The question of how these trends will play out over the next few decades is rather difficult to predict. However, I’m hopeful much of the following will occur well before 2050:

  • Labs will be data and outcomes driven, and fully integrated digitally. Complete, comprehensive, accessible, and secure laboratory data will enable the true digital transformation of the laboratory.
  • Labs will have extensive automation, robotic systems, and miniaturization with programmed end-to-end smart and connected instruments and workflows fully integrated in the lab ecosystem… allowing human force to focus on innovation and more impactful outcomes. 
  • Artificial intelligence will be far more widely standardized, accepted, and implemented across all laboratory opportunities; it will enable the next level of depth and breadth of measurement data interpretation, including multidimensional, multi-modal data. 
  • Combined automation, robotics and AI solutions will have increasingly sophisticated feedback loops that allow automated systems to detect mistakes or non-ideal conditions and make real-time corrections without user intervention. 
  • Sample tracing will be comprehensive, stating at the point of sample collection and continuing through to data analysis, with tracking and integration across multiple workflows used to analyze the same sample. 
  • Machine vision technologies, robotic assistants, and intuitive collaborative robots with excellent human perception will naturally engage with us and in their environments - assisting our work and research, contributing to lab operations, and increasing human productivity, as well as increasing lab safety for dangerous procedures. 
  • New technologies will provide for cost-effective, sustainable alternatives to plastics and single-use consumables.  
  • Biological based synthesis and green chemistry will be standard, and labs will use renewable gases and solvents for all but the most specialized needs. 
  • There will be no unplanned downtime of analytical instruments – and the analytical industry will achieve its Net Zero goals.  
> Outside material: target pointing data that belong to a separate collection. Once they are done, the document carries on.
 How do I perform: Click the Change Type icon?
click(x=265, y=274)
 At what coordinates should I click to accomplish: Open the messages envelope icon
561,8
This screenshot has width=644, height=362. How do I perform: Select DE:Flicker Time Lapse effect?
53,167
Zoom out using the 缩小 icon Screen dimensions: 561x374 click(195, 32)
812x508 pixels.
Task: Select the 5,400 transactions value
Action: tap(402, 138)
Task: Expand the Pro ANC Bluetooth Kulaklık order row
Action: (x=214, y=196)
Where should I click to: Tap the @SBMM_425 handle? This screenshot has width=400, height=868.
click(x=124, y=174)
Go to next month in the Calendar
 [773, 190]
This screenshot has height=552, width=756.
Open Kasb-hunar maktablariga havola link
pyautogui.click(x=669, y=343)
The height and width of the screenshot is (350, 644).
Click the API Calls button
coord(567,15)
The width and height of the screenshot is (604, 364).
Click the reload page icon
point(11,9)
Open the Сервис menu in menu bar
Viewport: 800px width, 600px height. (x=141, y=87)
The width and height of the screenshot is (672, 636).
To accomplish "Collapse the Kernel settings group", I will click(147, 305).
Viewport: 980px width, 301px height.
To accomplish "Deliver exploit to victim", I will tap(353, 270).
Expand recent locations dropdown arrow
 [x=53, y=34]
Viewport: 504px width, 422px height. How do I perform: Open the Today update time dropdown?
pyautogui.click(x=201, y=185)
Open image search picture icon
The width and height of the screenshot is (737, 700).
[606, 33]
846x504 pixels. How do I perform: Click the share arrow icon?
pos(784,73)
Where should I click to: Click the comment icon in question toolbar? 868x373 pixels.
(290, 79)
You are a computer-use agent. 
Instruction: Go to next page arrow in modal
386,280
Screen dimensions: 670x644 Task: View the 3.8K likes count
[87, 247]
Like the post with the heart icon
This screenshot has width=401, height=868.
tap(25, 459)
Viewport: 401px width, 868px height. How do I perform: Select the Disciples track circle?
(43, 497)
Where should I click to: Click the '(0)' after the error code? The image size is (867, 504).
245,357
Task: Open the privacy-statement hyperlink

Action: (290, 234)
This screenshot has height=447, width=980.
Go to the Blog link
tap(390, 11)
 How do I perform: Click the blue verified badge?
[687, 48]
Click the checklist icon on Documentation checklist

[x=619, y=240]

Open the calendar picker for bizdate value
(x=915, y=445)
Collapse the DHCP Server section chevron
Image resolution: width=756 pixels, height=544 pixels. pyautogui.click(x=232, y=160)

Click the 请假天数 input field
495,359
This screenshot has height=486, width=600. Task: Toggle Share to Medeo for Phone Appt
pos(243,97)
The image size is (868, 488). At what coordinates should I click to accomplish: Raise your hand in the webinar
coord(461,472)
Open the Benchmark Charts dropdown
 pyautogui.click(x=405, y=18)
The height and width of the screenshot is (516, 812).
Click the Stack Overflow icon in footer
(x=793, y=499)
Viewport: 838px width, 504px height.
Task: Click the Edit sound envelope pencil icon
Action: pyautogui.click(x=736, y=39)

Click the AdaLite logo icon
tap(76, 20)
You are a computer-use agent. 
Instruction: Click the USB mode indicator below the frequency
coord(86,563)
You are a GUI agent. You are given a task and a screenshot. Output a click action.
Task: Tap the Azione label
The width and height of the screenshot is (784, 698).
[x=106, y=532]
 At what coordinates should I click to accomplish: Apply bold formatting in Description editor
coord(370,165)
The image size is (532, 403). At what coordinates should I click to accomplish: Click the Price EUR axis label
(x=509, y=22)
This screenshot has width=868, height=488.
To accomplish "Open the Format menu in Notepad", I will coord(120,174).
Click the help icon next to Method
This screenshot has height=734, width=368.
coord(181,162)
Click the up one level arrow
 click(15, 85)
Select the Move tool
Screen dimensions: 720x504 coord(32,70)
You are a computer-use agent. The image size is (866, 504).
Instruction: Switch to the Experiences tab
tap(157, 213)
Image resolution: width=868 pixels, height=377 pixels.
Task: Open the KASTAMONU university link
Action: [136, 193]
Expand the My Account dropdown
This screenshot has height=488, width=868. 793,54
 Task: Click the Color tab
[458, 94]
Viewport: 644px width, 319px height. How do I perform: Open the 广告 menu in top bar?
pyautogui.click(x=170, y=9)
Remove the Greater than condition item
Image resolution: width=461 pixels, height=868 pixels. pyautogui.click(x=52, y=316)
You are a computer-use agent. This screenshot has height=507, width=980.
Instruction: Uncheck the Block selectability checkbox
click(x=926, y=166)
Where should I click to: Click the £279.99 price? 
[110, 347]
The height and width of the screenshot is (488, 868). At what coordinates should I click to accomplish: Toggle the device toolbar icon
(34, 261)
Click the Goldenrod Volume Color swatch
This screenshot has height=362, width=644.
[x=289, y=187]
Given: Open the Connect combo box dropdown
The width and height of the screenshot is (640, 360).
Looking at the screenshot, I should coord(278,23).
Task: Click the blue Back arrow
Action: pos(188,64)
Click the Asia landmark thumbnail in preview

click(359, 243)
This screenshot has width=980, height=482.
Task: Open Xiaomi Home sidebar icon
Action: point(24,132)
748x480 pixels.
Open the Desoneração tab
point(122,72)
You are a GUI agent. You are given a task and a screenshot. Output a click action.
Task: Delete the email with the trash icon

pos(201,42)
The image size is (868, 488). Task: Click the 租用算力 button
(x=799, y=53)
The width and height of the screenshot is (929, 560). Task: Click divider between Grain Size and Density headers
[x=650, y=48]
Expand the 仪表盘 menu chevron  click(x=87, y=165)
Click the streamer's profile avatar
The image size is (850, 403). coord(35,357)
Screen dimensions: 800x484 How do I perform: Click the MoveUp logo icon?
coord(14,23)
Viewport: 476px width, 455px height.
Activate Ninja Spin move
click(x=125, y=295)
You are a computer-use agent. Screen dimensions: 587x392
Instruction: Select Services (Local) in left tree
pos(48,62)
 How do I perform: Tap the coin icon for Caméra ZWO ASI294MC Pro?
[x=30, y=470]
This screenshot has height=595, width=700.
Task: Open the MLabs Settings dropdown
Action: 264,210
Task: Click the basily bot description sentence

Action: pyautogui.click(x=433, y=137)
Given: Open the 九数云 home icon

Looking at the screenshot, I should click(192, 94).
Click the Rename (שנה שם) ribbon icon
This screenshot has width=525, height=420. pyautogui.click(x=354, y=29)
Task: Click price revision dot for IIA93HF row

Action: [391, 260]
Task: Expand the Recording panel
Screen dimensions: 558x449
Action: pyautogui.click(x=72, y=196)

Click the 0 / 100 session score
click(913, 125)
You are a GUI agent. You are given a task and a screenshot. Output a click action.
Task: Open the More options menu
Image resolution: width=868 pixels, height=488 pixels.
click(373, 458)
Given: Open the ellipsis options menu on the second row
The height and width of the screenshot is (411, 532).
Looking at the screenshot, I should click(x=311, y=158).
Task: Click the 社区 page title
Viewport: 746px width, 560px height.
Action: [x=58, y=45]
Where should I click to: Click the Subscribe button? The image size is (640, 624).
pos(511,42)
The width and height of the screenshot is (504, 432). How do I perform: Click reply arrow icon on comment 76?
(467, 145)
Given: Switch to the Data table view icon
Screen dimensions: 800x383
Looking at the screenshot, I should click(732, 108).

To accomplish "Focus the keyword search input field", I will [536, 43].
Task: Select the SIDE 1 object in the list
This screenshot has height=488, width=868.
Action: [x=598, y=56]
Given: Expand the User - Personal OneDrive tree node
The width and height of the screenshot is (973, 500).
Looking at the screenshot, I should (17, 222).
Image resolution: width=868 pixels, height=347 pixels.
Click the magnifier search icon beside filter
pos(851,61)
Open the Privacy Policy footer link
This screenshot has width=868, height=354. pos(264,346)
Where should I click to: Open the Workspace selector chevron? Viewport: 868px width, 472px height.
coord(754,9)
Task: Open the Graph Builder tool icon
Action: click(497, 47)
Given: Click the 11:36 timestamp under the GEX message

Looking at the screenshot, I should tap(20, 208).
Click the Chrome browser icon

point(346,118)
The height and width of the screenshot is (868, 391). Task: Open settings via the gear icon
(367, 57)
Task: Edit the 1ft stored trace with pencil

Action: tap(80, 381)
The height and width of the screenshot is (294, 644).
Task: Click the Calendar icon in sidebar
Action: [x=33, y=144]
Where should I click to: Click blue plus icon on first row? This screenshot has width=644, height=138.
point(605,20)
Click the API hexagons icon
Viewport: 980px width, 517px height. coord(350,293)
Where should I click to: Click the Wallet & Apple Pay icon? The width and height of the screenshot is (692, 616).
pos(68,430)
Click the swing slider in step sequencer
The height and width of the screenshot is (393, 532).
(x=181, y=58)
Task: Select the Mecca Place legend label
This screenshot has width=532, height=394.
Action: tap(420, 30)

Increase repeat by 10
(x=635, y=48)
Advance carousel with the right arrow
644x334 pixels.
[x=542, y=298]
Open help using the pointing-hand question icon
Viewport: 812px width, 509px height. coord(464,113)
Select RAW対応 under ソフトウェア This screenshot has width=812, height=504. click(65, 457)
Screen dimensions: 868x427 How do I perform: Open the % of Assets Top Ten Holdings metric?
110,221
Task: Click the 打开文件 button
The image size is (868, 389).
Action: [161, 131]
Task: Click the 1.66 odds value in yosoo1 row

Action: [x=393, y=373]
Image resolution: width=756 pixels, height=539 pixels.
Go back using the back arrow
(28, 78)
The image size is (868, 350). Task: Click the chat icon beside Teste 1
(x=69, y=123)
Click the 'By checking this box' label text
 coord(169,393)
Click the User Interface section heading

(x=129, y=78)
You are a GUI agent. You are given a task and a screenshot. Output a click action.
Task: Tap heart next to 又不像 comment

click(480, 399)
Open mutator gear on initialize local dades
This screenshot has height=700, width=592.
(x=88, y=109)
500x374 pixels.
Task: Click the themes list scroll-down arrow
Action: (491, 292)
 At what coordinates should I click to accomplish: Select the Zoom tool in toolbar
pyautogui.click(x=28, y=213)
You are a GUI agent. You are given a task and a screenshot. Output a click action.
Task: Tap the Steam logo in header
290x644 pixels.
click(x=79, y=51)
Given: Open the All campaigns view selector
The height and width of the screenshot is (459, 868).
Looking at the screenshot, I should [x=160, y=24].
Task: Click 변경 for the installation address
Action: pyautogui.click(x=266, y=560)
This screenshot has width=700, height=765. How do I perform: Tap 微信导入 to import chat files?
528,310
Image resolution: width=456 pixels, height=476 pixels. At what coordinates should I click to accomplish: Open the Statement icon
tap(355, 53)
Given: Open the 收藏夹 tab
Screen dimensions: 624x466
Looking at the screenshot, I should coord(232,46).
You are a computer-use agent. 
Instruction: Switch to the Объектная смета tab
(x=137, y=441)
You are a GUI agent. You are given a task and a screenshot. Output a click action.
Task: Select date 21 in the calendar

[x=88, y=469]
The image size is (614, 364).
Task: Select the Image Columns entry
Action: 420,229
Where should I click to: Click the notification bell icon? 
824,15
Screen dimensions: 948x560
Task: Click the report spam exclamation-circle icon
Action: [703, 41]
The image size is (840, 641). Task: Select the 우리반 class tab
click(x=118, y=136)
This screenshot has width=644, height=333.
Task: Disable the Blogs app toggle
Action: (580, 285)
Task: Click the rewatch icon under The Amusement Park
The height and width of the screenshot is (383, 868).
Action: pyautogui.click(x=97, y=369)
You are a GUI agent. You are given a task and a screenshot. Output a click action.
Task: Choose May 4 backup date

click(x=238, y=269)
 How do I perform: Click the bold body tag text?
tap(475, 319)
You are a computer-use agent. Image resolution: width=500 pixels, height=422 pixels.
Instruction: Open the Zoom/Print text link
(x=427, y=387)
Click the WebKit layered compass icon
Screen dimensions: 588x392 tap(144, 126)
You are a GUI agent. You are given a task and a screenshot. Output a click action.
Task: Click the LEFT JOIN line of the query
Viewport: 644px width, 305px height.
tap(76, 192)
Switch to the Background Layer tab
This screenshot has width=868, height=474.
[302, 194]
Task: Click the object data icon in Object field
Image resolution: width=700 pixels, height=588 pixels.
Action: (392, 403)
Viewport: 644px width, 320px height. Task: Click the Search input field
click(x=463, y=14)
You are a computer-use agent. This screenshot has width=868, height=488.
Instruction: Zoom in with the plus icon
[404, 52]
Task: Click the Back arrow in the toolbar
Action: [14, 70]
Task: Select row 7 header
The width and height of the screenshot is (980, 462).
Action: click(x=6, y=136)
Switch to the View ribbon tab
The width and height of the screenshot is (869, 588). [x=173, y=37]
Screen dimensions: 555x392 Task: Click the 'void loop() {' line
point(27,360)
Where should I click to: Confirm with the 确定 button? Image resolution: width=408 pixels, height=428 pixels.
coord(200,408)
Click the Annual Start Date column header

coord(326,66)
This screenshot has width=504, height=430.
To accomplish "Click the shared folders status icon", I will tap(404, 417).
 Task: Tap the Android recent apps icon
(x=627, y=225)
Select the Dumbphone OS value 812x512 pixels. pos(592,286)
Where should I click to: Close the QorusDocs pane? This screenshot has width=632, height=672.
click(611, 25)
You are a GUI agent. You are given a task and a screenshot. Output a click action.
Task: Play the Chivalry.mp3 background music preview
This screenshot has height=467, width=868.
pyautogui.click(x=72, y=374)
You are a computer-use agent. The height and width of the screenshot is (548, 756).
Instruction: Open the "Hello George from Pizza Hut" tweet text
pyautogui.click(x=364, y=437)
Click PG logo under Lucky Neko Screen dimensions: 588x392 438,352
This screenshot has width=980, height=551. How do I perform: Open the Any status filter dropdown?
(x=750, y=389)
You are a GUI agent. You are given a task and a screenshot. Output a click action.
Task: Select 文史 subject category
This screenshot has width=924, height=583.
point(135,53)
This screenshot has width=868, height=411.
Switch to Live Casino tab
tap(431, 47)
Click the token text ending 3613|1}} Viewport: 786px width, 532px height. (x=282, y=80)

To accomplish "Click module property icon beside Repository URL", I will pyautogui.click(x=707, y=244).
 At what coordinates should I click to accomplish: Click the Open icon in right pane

Timing is always hard to predict but given the goals we as an industry are setting in terms of sustainability and Net Zero, as well as the obvious practical benefits, there is cause for optimism. 

For companies today that recognize the value of automation, robotics and AI, wondering where to start, my advice is to start simple and address a well-defined problem you want to solve. And reach out to industry providers, peers, and collaborators to learn from their experiences. 

We’re a long way off 2050, but Industry 4.0 technologies are already making life better for analytical labs.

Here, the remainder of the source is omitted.